◆ TEXTE SOURCE:
╔══

Le tableau ci-dessous nous donne les grandes tendances de la production de miel de sapin dans les Vosges depuis la fameuse tempête. Les contrôles de l’appellation “ sapin ” ont reposé sur des critères sensoriels, physico-chimiques et polliniques. L’examen organoleptique permet de retrouver les caractères maltés et balsamiques des miellats de sapin. La physico-chimie repose sur la mesure de la conductivité électrique qui doit être au minimum de 950 µS/cm et l’étude du spectre des sucres qui permet de retrouver le profil typique des miels de sapin avec présence significative de tréhalose et de mélézitose. Enfin, l’analyse pollinique montre la composante floristique de l’environnement.
Comment et pourquoi dans une forêt aussi homogène et pauvre en essences que la forêt vosgienne, les abeilles arrivent-elles à produire du miel qui est, tout au moins ces dernières années, de moins en moins du sapin ?

╚══

◆ DONNÉES:
╔══

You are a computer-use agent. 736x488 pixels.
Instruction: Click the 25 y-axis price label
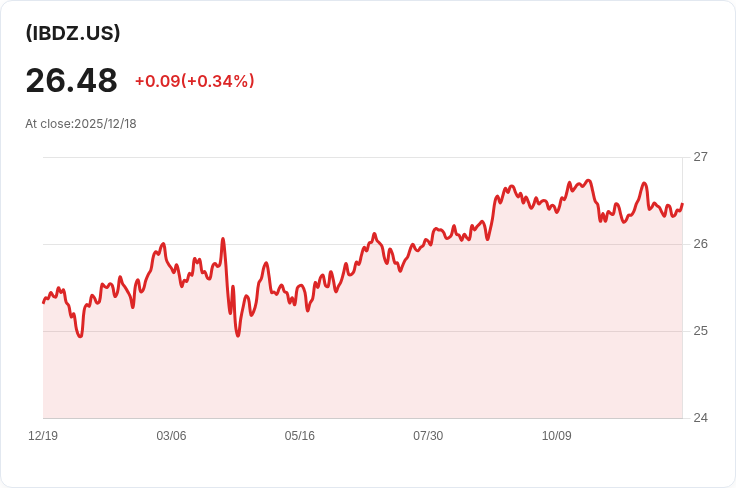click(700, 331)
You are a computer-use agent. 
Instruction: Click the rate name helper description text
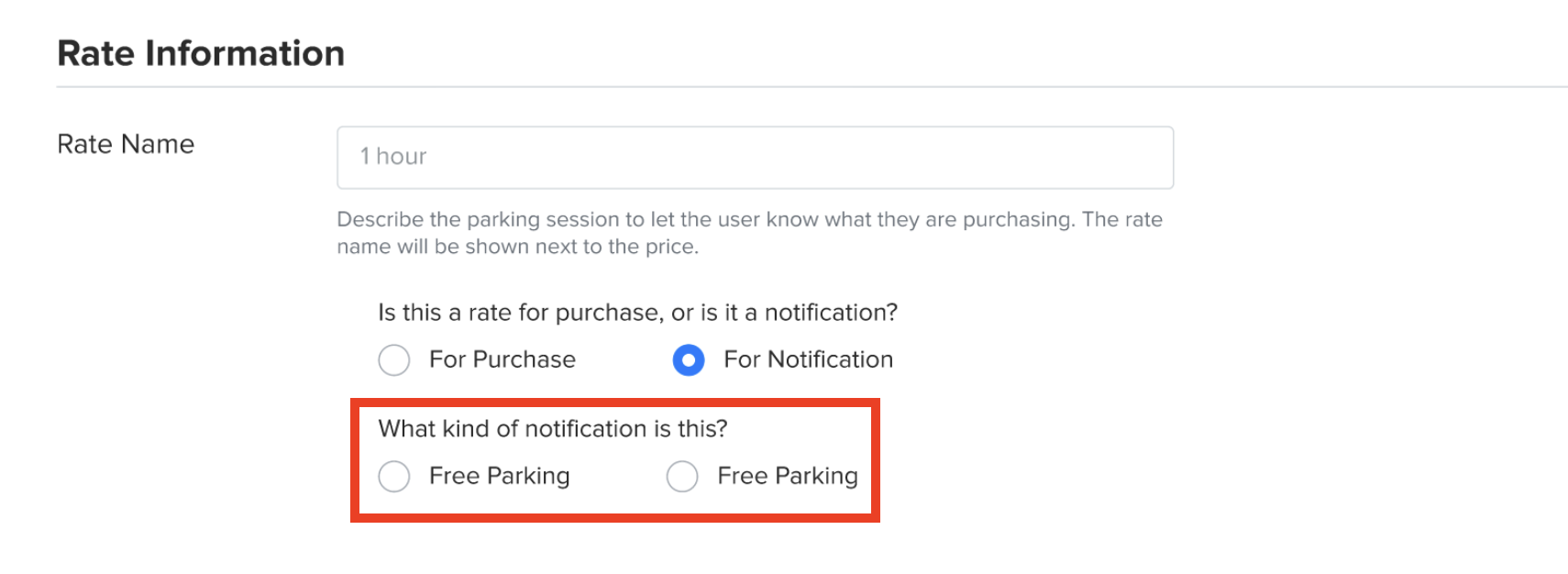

╚══

◆ CONSIGNES:
A – D'après l'extrait sur le miel de sapin, quelle conductivité électrique minimale ce miel doit-il atteindre ?
B – Recopiez sans rien changer le passage de l'extrait sur le miel de sapin qui s'ouvre sur les mots « Le tableau ci-dessous » et s'achève sur « floristique de l’environnement. ».
La liste ne sert à rien ici.

◆ RÉPONSES:
A – Au minimum 950 µS/cm.

B –
Le tableau ci-dessous nous donne les grandes tendances de la production de miel de sapin dans les Vosges depuis la fameuse tempête. Les contrôles de l’appellation “ sapin ” ont reposé sur des critères sensoriels, physico-chimiques et polliniques. L’examen organoleptique permet de retrouver les caractères maltés et balsamiques des miellats de sapin. La physico-chimie repose sur la mesure de la conductivité électrique qui doit être au minimum de 950 µS/cm et l’étude du spectre des sucres qui permet de retrouver le profil typique des miels de sapin avec présence significative de tréhalose et de mélézitose. Enfin, l’analyse pollinique montre la composante floristique de l’environnement.